In 2011, he entered the shipping business. His circles now claim that he was pushed to suicide due to his attempts to acquire a company that owned 70% of the global market. By 2015, Siddhartha had encountered a major crisis. He was stuck within debts for some of his companies. To solve these problems, he simply had to sell the shares of his reputed brands: Cafe Coffee Day and Mindtree. Apparently, Cafe Coffee Day was being negotiated to be sold to Coca Cola; 20% of Mindtree’s shares were sold to L&T. This was when the IT problem began, he wrote in his last letter. The Income Tax Department began to attach his assets and transactions. This closed the only available route to set his business right. Siddhartha’s letter states that he then conducted transactions that his family and top business officials have not been privy to. While the Ministry of Corporate Affairs marks his debt at Rs. 8,000 crores, CCD circles claim it could be anywhere between Rs. 10 thousand crores to Rs. 15 thousand crores.
The government currently in power abandons rules to help such entrepreneurs; it puts out a red carpet to make corporations comfortable. However, why these problems were not resolved even after SM Krishna’s joined BJP remains a mystery. In fact, the IT Officer, supposedly Arun Jaitley’s confidante, is accused in Siddhartha’s letter. How was an entrepreneur with a 12000-acre estate, a stock exchange company, and an influential father-in-law still unable to solve his financial crisis? More information may shed light on this baffling question in the coming days.
His empire, it must be noted, led to the creation of around 50,000 jobs. Coffee Day sustained the livelihoods of many in Karnataka. On one of his frequent visits to Kolkata, he is said to have stepped into his own Cafe Coffee Day in uniform, to serve coffee. He saw the way that they treated workers: nobody said thanks, no ‘Happy New Year’s, no smiles. He wondered how the staff would maintain their enthusiasm in such an environment, and empathized with their predicament. Siddhartha had a delicate personality; he generously helped schools in Malnad and Chikmagalur. He was known, not only as the son of Gangayya Hegde but also as the son-in-law of SM Krishna.

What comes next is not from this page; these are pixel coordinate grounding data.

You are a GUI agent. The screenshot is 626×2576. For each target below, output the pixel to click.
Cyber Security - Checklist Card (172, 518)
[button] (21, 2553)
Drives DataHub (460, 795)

However, the cracks within his business brought him down, as he himself once said
“It’s true that his holding company had a loan of Rs. 1000 Crore; this debt was incurred to buy the shares of Sequoia Capital and Goldman Sachs in Retail. Another Rs. 200 Crores was borrowed to buy more shares of Mindtree. If we sold our Mindtree shares, the entire company’s debt would be taken care of. But we do not wish to sell the company, it has brought us 40% profit in the last 16 years.”
Apart from having problems in his business, this situation highlights the extent to which Siddhartha was being squeezed out by the IT department and his creditors. These problems exist even for Gujarati businessmen, but Gujarati politicians are currently in power in Delhi and can assist them. Perhaps the Gujarati politicians did not help resolve Siddhartha’s crisis in order to undermine his influential father-in-law. In a crony, capitalist world, there are a growing number of people who are willing to go to any lengths to ease their wealth. Perhaps, due to his sensitive personality, Siddhartha Hegde was unwilling to play by the crooked rules of this game. As someone who set out to achieve great things, discovering his status as a failed entrepreneur perhaps incited his death.
In an interview with a journalist, he himself said almost prophetically, “Entrepreneurs don’t retire. They die.”